Normal Community High School students are led by a teacher to a nearby church as students were evacuated after...
Normal Community High School students are led by a teacher to a nearby church as students were evacuated after shots were fired in a classroom at the high school Friday, Sept. 7, 2012, in Normal, Ill. Authorities say police have taken two people into custody. No one was injured.
Photo credit: (AP Photo/The Pantagraph, David Proeber)
Sept. 08--NORMAL -- Spencer Brittain had just changed his clothes in the locker room at Normal Community High School and was heading into the hallway when he heard three shots fired and girls screaming.
"Everyone ran into the shower," he said.
"The shots were so close. We thought he would run into the locker room," said Brittain, adding that when he heard a name shouted, he thought someone had been shot.
He and other students were huddled in the showers when Coach Chris Coffey gathered them together and they sprinted into his office.
"We had 25 people in his little office, 23 students and two teachers," said Brittain, an NCHS freshman. They stayed together for 45 minutes until they were released from the lockdown that was put into effect just moments after a freshman fired shots into a classroom ceiling about 8 a.m. Friday. Police said at no time was the gun pointed at any students or staff and no one was hurt.
Brittain and his classmates were among about 1,830 students escorted from the school and across a field to nearby Eastview Christian Church, where they were accounted for before being released to parents or guardians. Because Brittain was changing for physical education, he didn't have his cellphone with him and couldn't initially contact his family.
But teachers and other students shared cellphones to get the word out that they were all safe.
"It was nerve-racking; you don't think it will ever happen here," said his dad, Rodney, as he prepared to take his son home from the church. He added he thought the process went smoothly considering the scary situation.
Sophomore Marika Barker was in her Spanish class when she heard the "Code Red" over the intercom. The lights were turned out in her classroom and everyone gathered in a corner.
"We saw police officers check inside with flashlights and one walked by with an assault riffle," she said.
Wearing her cheerleader uniform and wiping away tears as she left the church, with her mom's arm around her, she remained shaken from the experience several hours later.
"We were definitely very frightened," said her mom, Kara.
At first, some students thought what was going on was a drill because they had been told there would be one in September.
That was the case with Lisa Brinkman's son -- until he saw the police cars from his classroom window.
"It was kind of freaky when the police came into the classroom," said Conner Brinkman. "They yelled for everyone to get their hands up."
The officers were armed with "big guns" -- rifles, not handguns --but they were pointed down, he said.
"I'd never seen anything like this happen before," said Brinkman, a sophomore who was in Spanish class at the time.

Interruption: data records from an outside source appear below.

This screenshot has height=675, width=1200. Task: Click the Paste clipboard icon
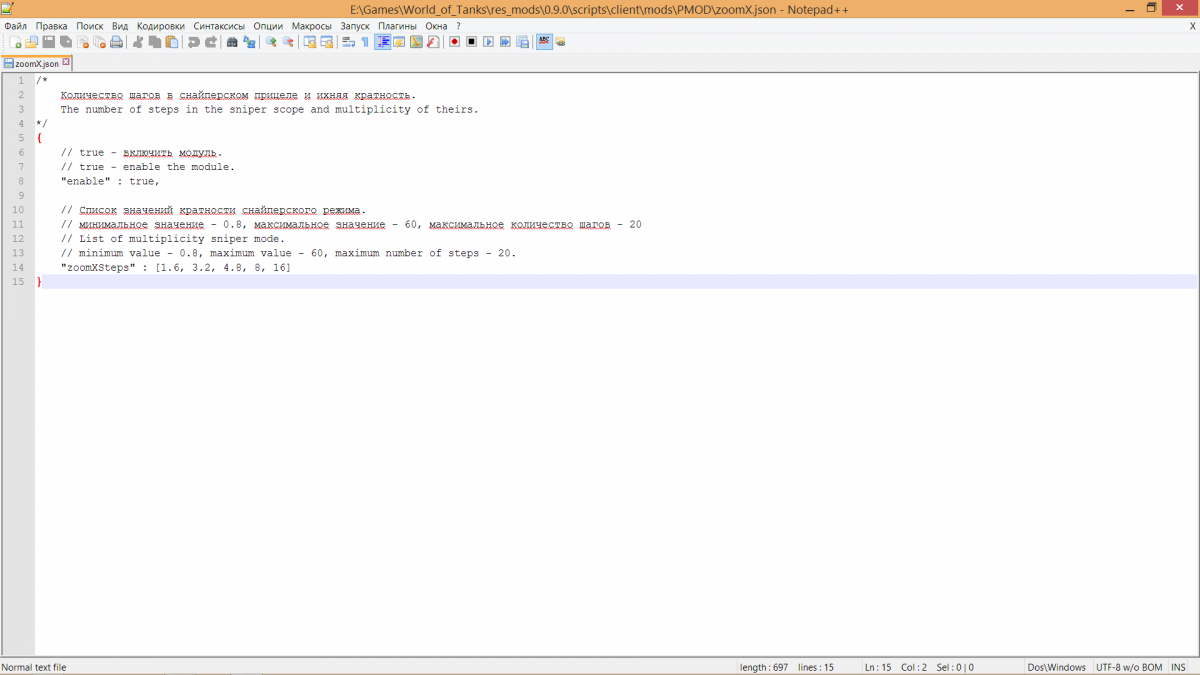coord(172,42)
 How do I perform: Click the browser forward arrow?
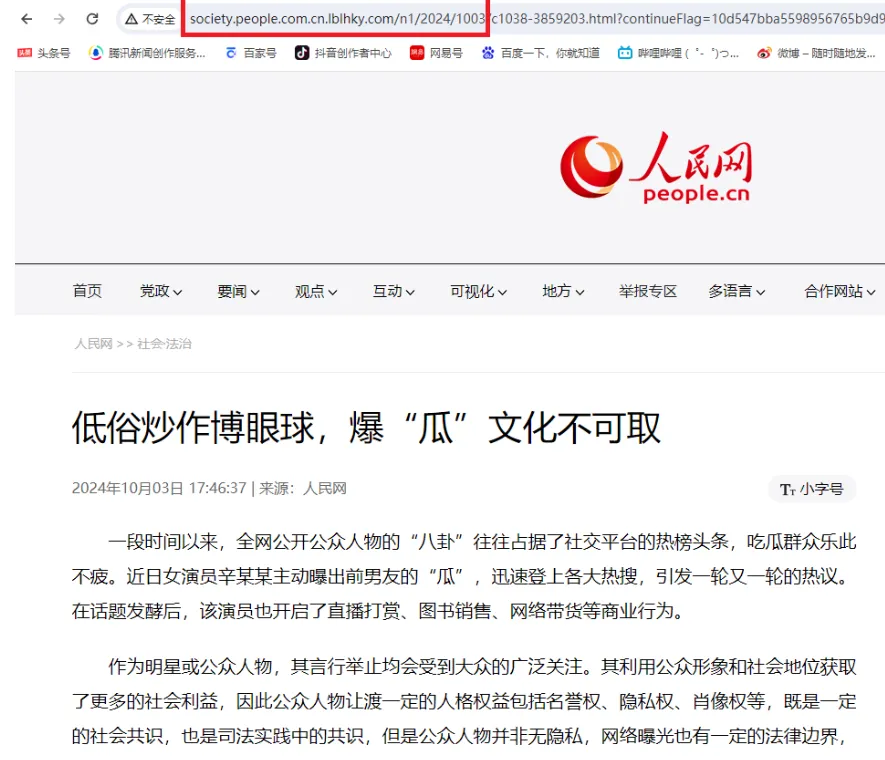tap(59, 19)
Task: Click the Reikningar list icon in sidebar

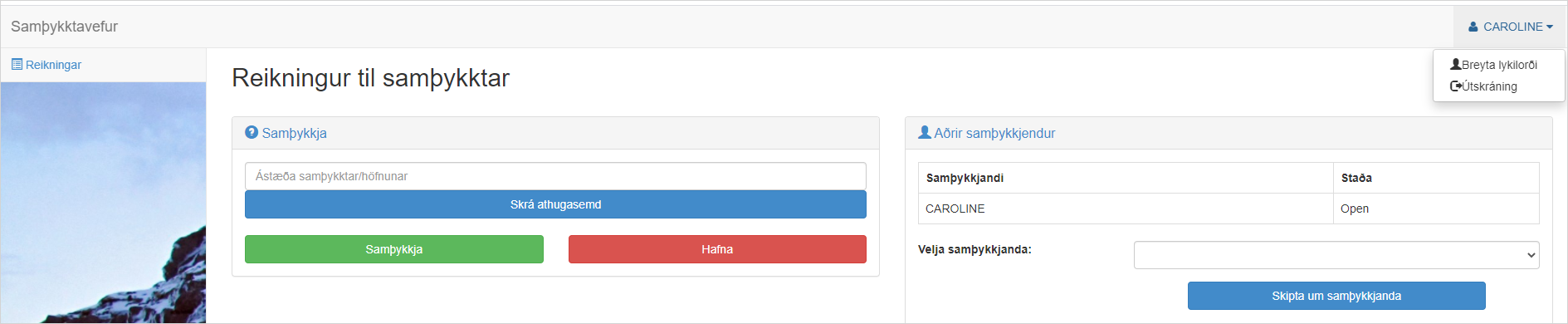Action: click(x=17, y=64)
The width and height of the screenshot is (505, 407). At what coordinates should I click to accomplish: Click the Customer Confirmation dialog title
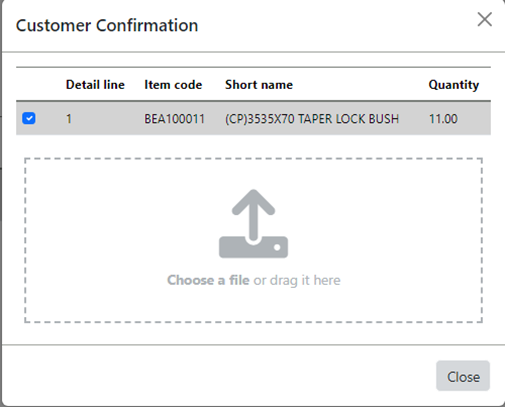(107, 25)
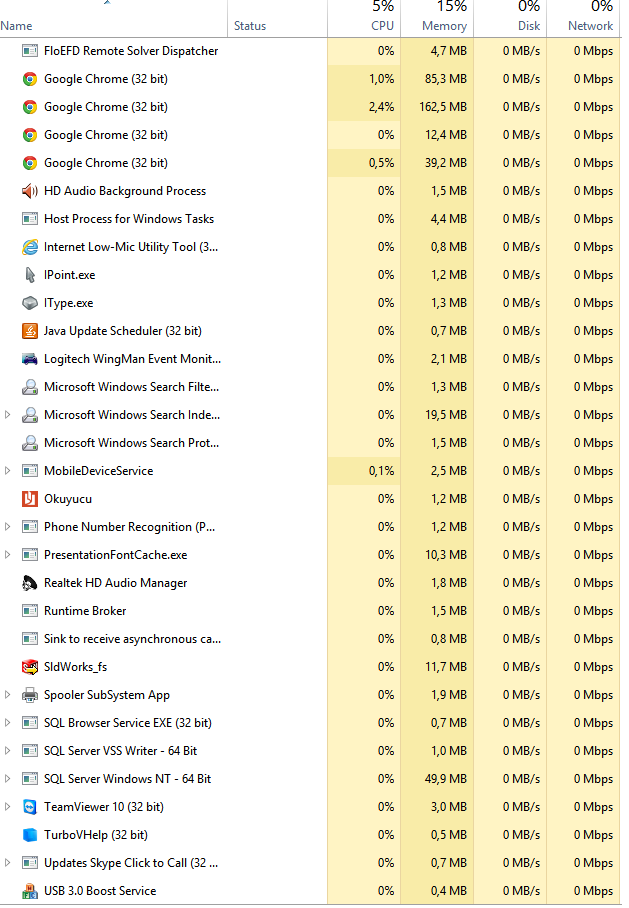Click the Internet Low-Mic Utility Tool icon
Image resolution: width=629 pixels, height=908 pixels.
point(30,247)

Caley Oltman, 14, said she could hear the police shouting through the walls, but it was still a shock when they burst into her classroom.
"I was pretty scared. I was not sure what would happen," she said.
Students were told to have their palms up, and had to leave their backpacks and belongings behind; they were able to pick them up later that afternoon or on Monday.
For Andrew Schrock, "the hardest part was to keep everyone calm. Some were freaking out."
He said he felt it was his responsibility to try and help because his grandfather is police chief in Ellsworth and a role model. He tried to think about that and stay calm until police said they could leave the classroom.